By winter it was bad enough we thought there could be something serious going on. We took her to the doctor In January or February but it turns out it was the nurse practitioners last day on the job and he never got the referral sent to the children’s Hospital. In the summer of 2018 she was back at the doctors office with strep throat and Patricia asked what is going on with the referral. It turns out it had fallen through the cracks but because there was a cardiologist scheduled to come to the clinic shortly after it was decided to make an appointment to see him. By now she was certainly worse and we had to adjust her jobs and activities significantly. Apparently the majority of the time when folks have chest pain it is not related to the heart. This cardiologist listened to her heart and decided he doesn’t think her chest pains come from her heart. Our family Doctor was still not satisfied so he refered her to the hospital for a Echcardiogram.

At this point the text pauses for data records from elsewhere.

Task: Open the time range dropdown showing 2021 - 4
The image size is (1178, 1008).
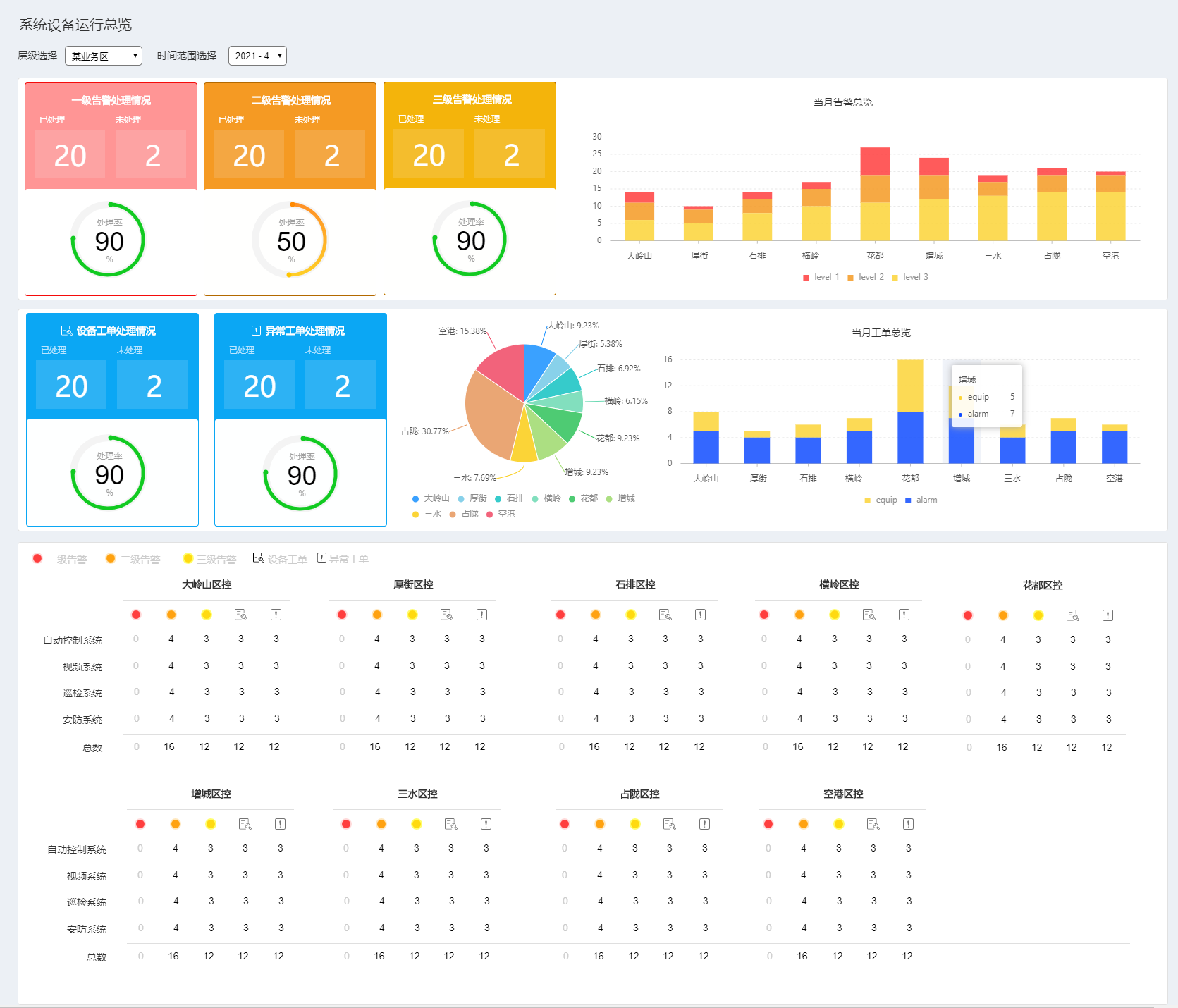Action: [x=257, y=56]
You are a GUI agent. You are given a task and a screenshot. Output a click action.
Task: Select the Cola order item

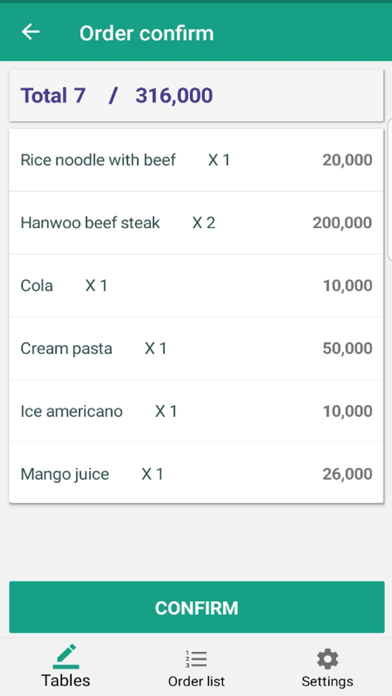(196, 285)
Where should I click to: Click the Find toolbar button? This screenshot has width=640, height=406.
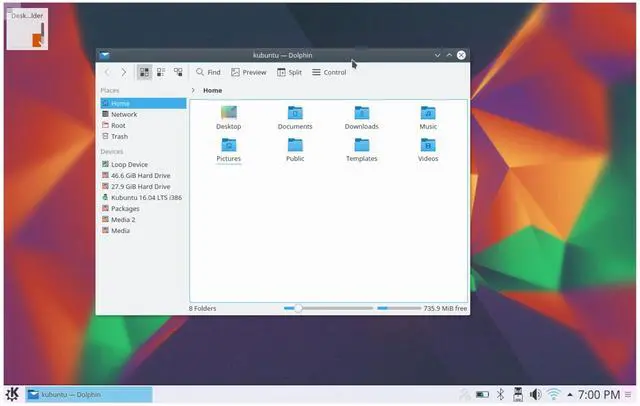point(208,72)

The Echocardiogram revealed that her heart doesn’t look normal and Cardiomyopathy was suspected. This finally got her refered to a pediatric cardiologist at Children’s Hospital of Eastern Ontario (CHEO) in Ottawa. At this point we did not know that something serious had been found. Amanda and Patricia went to see the cardiologist for the first visit. It was rather shocking because the doctor indicated they think she has a form of Cardiomyopathy either restrictive or hypertrophic. She hoped it was hypertrophic as it is easier to treat. She told us Restrictive cardiomyopathy can lead to the need for a heart transplant. It was a roller coaster winter with one test offering some hope only to be followed by more bad news.
She was at CHEO 5 times for testing between Nov 2018 and Feb 2019. By now we have every landmark memorized between our house and Ottawa. On Feb 23 she had a cardiac catheter done to help fully diagnose her condition. This is a procedure in which instruments are inserted inside the heart via an artery while the patient is under anesthesia. The surgeon informed us that her symptoms are consistent with RCM.
The Bombshell is Dropped, Amanda needs a Heart Transplant
On March 7, 2019 we had a follow up visit to the CHEO cardiology clinic to discuss the results of all the testing. Genetic testing revealed a genetic condition known to cause Cardiomyopathy. This was a surprise because there is no known heart condition in either of our families. We started to suspect bad news when a few doctors and nurses came into the room with the cardiologist. She suggested we might want to talk without Amanda in the room with us.
The doctor started by saying “I may as well get to the point.” ” Amanda needs a heart transplant as soon as possible otherwise we will almost certainly have a cardiac death.” “This procedure takes place at Sick Kids Hospital in Toronto, You will need to move to Toronto for 6 months to two years for the wait time and recovery” We were told the first step to being put on the heart transplant list will be to go to Toronto for a week for a series of tests and consultations.
Needless to say we were not prepared for something this intense. We knew a heart transplant was something they did for RCM but did not realize it would take place so soon or that it could not be done in Ottawa. Us move to Toronto! I never imagined, we live way out in the country, almost 50km to the closest grocery store!
We knew that her condition is not getting better but we were planning an RV trip to PEI and Newfoundland in June. We thought it might be good to make a worthwhile trip now in case her health prevents us from going on any more trips for a while.
We left the office saying that we will get back to them in a few days to let them know if we will go ahead with the heart transplant. I wanted to consult with the elders of our church community to make sure there are no ethical concerns with heart transplants. We knew the Lord had taken care of her this long and we wanted to leave it in the Lord’s hands for a few days before we take the next step in seeking treatment.